For things to change, it will take an effort on both sides, Gray said. In addition to the "old guard" beginning to accept the roles that younger professionals can play in an organization, Gray said the young professionals also must be willing to put in their time.
Often, the two groups have misperceptions of each other that get in the way.
"There are a lot of misperceptions on both parts. … The younger professional has to be willing to put those prejudgments aside and say, 'Let me get to know them. Let me get to know what this cause looks like in Grand Rapids.'"
Gray views her purpose at BL²END as an extension of the work she did in the multicultural life department at Hope College: It's all about making connections — something she tirelessly seeks out.
"Passion will always be present when you're working in your purpose. I'm very conscientious about what I get involved in. I'll never be someone who gets involved for the prestige or what the community will think. It has to be connected to my purpose, which is to connect people, places and things for successful outcomes," she said. "That's what I thrive off of; that's what I love to do."
BL²END's emphasis on making personal connections, said Gray, is what she believes has led to its fast growth.

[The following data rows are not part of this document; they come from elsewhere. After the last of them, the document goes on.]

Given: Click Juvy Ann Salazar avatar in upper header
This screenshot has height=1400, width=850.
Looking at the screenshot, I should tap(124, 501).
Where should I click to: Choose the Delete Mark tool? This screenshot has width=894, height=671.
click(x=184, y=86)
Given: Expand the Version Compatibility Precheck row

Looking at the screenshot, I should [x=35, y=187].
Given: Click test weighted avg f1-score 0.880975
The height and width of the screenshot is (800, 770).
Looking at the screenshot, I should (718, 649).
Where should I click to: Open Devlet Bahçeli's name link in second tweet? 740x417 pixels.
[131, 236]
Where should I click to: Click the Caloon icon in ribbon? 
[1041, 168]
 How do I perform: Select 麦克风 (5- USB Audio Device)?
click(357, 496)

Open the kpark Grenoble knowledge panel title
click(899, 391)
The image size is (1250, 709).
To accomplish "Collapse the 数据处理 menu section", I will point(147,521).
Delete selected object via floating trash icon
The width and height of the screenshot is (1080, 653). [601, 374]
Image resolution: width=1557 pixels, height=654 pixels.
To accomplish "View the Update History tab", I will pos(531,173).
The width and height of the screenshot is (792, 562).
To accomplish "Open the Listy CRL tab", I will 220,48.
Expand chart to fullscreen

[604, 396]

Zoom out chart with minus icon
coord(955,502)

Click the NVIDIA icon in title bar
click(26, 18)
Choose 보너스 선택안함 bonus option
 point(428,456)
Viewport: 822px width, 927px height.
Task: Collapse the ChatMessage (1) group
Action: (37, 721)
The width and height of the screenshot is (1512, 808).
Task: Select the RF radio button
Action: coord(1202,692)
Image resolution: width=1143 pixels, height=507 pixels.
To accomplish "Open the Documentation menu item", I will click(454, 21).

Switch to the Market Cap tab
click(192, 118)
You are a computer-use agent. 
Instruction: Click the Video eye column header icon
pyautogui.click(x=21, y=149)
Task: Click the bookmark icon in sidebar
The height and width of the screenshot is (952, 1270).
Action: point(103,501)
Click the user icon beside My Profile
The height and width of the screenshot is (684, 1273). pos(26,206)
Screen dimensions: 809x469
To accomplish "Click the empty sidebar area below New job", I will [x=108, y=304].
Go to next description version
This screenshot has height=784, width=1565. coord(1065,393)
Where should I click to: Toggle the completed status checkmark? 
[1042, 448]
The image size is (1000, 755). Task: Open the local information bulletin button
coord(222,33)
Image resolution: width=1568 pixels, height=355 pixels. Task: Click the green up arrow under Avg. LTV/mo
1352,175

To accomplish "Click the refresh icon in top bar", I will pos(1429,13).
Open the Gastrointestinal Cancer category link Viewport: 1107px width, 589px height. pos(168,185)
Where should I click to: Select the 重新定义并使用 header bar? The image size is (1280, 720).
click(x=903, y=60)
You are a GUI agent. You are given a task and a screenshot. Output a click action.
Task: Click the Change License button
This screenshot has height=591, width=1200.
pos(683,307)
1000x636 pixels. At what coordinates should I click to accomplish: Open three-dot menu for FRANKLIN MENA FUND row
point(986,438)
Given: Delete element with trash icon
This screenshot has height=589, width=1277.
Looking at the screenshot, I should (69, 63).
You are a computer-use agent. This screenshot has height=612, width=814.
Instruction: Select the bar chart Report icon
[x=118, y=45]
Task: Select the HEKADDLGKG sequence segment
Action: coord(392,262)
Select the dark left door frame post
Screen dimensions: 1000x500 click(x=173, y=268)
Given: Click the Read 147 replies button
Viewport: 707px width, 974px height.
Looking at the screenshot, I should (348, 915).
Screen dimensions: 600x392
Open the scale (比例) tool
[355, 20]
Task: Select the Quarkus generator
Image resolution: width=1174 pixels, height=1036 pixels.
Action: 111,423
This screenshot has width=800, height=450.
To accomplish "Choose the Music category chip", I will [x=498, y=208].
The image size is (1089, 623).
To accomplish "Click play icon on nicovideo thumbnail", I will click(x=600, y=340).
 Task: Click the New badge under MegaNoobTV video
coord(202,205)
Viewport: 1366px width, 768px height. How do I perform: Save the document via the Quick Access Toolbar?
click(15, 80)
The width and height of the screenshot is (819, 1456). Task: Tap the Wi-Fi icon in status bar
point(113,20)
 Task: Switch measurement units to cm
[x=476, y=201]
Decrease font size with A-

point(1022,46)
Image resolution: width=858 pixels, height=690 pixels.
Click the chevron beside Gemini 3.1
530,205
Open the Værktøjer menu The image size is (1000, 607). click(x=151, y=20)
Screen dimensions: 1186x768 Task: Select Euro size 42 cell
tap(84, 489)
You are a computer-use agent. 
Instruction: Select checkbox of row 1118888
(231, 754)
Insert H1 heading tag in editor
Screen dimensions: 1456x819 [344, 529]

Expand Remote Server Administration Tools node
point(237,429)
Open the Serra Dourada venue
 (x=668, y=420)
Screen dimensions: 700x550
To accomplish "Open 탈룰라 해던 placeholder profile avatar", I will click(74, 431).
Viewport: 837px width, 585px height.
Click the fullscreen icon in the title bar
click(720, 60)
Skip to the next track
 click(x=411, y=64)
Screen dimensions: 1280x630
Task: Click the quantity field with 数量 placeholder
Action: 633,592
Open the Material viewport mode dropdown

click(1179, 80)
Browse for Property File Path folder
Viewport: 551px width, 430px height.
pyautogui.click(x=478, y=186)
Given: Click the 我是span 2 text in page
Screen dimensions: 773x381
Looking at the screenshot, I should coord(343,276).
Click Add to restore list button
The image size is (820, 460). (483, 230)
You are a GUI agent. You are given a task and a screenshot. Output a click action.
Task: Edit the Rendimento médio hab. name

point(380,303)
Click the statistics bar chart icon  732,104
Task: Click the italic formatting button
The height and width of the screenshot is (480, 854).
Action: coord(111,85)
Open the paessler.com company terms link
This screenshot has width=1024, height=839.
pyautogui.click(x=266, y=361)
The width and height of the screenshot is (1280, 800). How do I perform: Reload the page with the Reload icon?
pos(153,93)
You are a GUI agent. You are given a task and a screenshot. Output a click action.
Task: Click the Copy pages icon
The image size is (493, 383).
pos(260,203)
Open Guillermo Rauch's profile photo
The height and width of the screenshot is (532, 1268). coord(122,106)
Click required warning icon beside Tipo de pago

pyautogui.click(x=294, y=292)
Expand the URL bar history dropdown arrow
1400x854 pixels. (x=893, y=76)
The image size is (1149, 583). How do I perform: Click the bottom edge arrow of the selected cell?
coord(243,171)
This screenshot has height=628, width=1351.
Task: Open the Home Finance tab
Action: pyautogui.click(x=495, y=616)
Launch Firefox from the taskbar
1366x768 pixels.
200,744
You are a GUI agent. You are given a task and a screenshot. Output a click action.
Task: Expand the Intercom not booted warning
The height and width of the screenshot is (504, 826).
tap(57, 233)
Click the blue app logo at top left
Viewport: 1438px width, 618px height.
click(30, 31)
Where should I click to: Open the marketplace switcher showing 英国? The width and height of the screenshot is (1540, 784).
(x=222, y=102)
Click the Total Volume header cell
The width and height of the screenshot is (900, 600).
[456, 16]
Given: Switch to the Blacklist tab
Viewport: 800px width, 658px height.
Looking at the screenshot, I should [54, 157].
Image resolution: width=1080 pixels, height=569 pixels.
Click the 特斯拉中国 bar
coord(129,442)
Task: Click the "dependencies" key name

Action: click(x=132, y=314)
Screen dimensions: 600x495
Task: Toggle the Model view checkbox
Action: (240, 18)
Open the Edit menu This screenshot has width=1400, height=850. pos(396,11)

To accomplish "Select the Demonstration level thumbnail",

"We're more interested in the person, because all the rest comes after that. I think that's why we've experienced exponential growth is because people have been hungry for something that's about the personal relationship. We may have a month that goes by without an event, and people are sending us e-mails and calls," she said. "We're strategically addressing the networking piece, the community service piece and professional development piece by having events that rotate."
For Gray, helping people communicate is what it's all about.
"I get so much joy from people getting connected at BL²END events or a job or volunteer opportunity. I think that's why I go so hard — because if I can be informed, then I can inform everyone I know, and it's like a domino effect."